Lloyd’s careful critique of the state of the medium prompted a great deal of debate during Q and A, but not before his colleague Steve Marchant had a chance to discuss their ongoing charitable projects dealing with comics. Marchant introduced “Cartoon Classroom”, a web-based resource archive for educators to encourage the use and study of comics among young people. Marchant’s presentation was more than just a technological reveal of teaching resources, but rather a remarkable trip through some of his most memorable projects working hands-on with those who most need art as a means of expression.  He described the development of “simple stories” with classes from various geographical regions and with drastically differing backgrounds. Finished comics hailing from classroom workshops in elementary, middle, and high schools, often form an exhibit or a printed pamphlet on behalf of charities, courtesy of Cartoon Classroom. These stories, unsurprisingly, deal with tough topics from homelessness to drug use and teen pregnancy, and express the unique voices of their contributors. This, Marchant emphasized, serves comics as well as the community. Comics find new avenues for social relevance as a therapeutic, awareness-raising product and also as a venue that prevents comics from “dying out”. These classroom exercises, many of them directed tirelessly by Marchant, illustrate the basic underlying qualities and strengths of the comics medium. You do not have to be “masters of comic art” to participate, he illustrated, but rather strive for a level of simple articulation, conveying a message to the reader. Cartoon Classroom programs have impacted young children, teens, prisoners, and retirees alike, many of whom rediscover an artistic bent they may never yet have fully realized.
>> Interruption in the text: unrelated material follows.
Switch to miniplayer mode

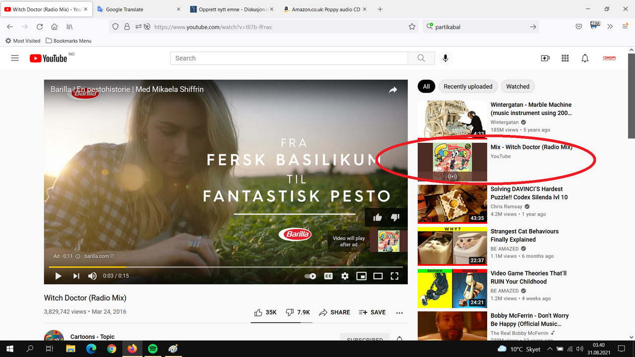[361, 276]
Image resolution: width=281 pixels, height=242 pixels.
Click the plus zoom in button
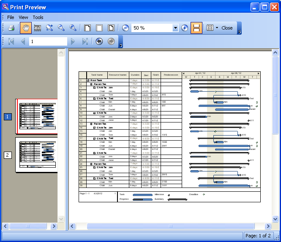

Some of Cartoon Classroom’s projects have sold as many as 25,000 copies, conveying, for Marchant, that the “medium is capable of anything”.

During the question and answer session following Lloyd and Marchant’s presentation, some audience members felt that the emphatic use of the term “comics” for decades has drained the term of its misleading potential, and that it no longer carries with it the connotation of humor or ephemera, while others specifically felt that the term no longer suggests the dominance of the superhero genre. The audience was evenly divided between those who argued that we have reached a post-prejudiced era when it comes to the term “comics” and those who felt the term is still damaging. Many of those who felt the term “comics” needed to change were, like Lloyd and Marchant, artists who had experienced the denigration of their work. Among the dissenters, however, there was not strong agreement over whether “sequential narrative” was the most appropriate replacement term. Lloyd and Marchant made their case through grounded examples from personal experiences of life in the field. Their soldierly efforts to keep comics alive underline the need for questioning and challenging our assumptions about comics if we hope for the medium to remain vital in the future. If history teaches us anything, it’s not to assume that a battle’s over until it’s well and truly over.

-Hannah Means-Shannon

Hannah Means-Shannon is a comics scholar and medievalist who has published articles on the works of Alan Moore, Neil Gaiman, and Grant Morrison in the International Journal of Comic Art, Studies in Comics, the Journal of Graphic Novels and Comics, reference books, and upcoming essay collections. She is working on her first book for Sequart Research and Literacy Organization about Neil Gaiman, blogs about Alan Moore for Sequart, and teaches at Georgian Court University in New Jersey.